While the researchers stressed that more research into the use and effectiveness of the therapy was needed, the findings of their pilot were promising – and “might potentially also have benefits for people with dementia”.
In fact, it has already been shown to happen
Research co-lead Dr Paul Chazot, from the Department of Biosciences, Durham University, and his team were involved in two studies in the US: These were separate pilot Alzheimer’s disease clinical studies looking at the effectiveness of the therapy.
In the American trials, the helmet was trialled on men and women with mild to moderate dementia, and enjoyed “a similar profound and rapid positive effect”.
These participants reported having “more energy, elevated mood and less anxiety, along with better physical and mental involvement in daily activities”.
Improved mood was also noted by their caregivers.
What does the helmet do?
In the study, the magic helmet delivered infrared light deep into the participants’ brain for six minutes per treatment.
This stimulates mitochondria, the power factories contained in our cells, “that generate most of the chemical energy needed to power the biochemical reaction in the brain’s cells”.
The researchers found that this mitochondrial activity can lead to a rise in the level of an organic compound called adenosine triphosphate (ATP).
This compound provides energy to drive processes in living cells and helps nerve cells repair, but it’s “markedly decreased in dementia patients”.
The infrared therapy “can also increase levels of nitric oxide, and therefore blood flow in the brain, by improving the flexibility of the membrane that lines the inside of blood vessels”.
This opens up blood vessels so more oxygen can reach the white matter deep in the brain.
How the participants responded
In the UK study, 14 healthy people, aged 45 and over, put on the helmet for six minutes, twice daily, over a period of four weeks.
This was carried out alongside a control group of 13 members using a dummy PBM-T helmet.
Dr Chazot has been working to find the most effective wavelength for the infrared.
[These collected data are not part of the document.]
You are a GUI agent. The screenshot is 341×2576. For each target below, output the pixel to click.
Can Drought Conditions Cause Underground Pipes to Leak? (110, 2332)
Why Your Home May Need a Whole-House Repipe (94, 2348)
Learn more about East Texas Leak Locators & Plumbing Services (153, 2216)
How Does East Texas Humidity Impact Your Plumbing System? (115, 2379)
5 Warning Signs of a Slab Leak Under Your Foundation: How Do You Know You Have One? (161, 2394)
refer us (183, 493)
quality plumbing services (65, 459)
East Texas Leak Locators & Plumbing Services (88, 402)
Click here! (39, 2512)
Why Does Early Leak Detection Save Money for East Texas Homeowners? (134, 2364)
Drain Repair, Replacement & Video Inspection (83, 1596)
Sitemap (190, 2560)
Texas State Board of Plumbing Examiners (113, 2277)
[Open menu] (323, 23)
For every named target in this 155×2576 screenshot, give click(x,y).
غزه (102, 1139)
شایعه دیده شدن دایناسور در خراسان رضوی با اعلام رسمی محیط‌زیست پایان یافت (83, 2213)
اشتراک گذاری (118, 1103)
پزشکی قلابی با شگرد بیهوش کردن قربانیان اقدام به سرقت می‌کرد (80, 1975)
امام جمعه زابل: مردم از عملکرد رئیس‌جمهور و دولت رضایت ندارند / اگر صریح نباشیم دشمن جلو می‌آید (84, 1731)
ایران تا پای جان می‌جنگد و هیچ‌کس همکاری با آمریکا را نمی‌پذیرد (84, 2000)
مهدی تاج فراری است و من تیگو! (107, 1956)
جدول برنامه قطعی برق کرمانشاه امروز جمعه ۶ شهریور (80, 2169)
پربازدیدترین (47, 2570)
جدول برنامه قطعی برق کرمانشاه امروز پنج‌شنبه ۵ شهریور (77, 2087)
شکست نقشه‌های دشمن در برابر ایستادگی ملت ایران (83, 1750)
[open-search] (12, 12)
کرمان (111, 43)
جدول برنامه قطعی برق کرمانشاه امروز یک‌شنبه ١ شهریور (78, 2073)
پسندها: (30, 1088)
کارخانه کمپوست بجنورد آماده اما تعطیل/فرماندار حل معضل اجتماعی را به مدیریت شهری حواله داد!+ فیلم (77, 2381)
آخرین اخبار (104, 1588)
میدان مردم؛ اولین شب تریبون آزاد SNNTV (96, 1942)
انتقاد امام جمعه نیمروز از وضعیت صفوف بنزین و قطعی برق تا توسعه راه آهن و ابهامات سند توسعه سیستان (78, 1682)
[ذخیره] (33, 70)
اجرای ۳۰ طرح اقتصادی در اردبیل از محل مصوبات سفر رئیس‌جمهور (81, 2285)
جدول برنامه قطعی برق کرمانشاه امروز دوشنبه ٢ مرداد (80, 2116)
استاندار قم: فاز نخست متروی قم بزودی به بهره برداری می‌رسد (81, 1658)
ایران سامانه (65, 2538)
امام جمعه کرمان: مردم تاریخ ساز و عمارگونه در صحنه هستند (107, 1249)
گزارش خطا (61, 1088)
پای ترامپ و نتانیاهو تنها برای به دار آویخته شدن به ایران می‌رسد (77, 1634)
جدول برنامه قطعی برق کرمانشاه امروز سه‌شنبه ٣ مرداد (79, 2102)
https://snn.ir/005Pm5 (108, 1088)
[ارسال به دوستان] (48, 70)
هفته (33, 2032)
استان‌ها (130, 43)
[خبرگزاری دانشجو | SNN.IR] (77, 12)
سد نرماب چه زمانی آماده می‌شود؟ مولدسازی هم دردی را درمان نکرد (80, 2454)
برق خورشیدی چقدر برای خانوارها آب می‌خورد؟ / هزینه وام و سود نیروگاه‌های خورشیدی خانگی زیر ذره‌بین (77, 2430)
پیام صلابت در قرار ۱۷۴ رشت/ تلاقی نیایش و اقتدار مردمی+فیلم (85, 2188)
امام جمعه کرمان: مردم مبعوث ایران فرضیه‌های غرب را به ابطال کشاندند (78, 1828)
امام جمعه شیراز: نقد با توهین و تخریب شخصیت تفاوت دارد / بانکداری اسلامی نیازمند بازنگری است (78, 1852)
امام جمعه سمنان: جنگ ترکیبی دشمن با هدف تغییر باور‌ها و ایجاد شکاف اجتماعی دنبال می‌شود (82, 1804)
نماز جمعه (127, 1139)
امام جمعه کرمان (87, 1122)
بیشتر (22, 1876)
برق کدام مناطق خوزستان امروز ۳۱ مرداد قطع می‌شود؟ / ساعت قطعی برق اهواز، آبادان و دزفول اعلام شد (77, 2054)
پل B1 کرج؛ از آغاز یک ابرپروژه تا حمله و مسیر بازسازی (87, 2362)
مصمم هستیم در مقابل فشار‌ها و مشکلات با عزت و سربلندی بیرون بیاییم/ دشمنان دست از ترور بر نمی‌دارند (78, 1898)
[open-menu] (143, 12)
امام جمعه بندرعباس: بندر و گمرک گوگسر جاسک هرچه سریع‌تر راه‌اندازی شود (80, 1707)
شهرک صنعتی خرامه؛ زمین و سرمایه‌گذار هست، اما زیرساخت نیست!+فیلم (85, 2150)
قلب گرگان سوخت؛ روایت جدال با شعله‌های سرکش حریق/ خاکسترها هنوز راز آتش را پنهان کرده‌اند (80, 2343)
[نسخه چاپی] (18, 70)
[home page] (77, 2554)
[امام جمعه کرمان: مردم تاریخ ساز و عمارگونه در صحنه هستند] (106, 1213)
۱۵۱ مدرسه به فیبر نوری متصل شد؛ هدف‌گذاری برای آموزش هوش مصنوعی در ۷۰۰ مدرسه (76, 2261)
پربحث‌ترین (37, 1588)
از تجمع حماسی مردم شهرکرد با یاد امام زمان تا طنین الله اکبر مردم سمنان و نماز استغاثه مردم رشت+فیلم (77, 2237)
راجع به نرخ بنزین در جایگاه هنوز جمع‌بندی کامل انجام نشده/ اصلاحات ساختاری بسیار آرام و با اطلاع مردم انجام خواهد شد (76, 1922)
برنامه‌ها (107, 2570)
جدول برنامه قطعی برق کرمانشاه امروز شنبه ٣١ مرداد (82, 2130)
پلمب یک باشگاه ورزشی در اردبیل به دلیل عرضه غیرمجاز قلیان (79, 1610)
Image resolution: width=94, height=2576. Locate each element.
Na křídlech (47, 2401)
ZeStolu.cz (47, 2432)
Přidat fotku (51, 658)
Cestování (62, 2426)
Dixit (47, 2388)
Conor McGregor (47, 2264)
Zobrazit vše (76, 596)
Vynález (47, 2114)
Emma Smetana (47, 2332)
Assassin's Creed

In this experiment it was a wavelength of 1068 nanometres.
The researchers conducted a series of memory, verbal and motor-skills tests on the participants in both groups before and after the treatment period to see what improvements in function might have been achieved.
They found a signiﬁcant improvement in performance in motor function (finger tapping), memory performance (mathematical processing, a type of working memory), delayed memory and brain processing speed.
The success with the finger-tapping test (FTT) was unexpected.
The FTT is a neuropsychological test that examines motor function, specifically, motor speed and lateralised co-ordination.
It’s used to judge the decline in motor skills in people with Parkinson’s disease.
Already the researchers are talking about Parkinson’s patients putting on the helmet.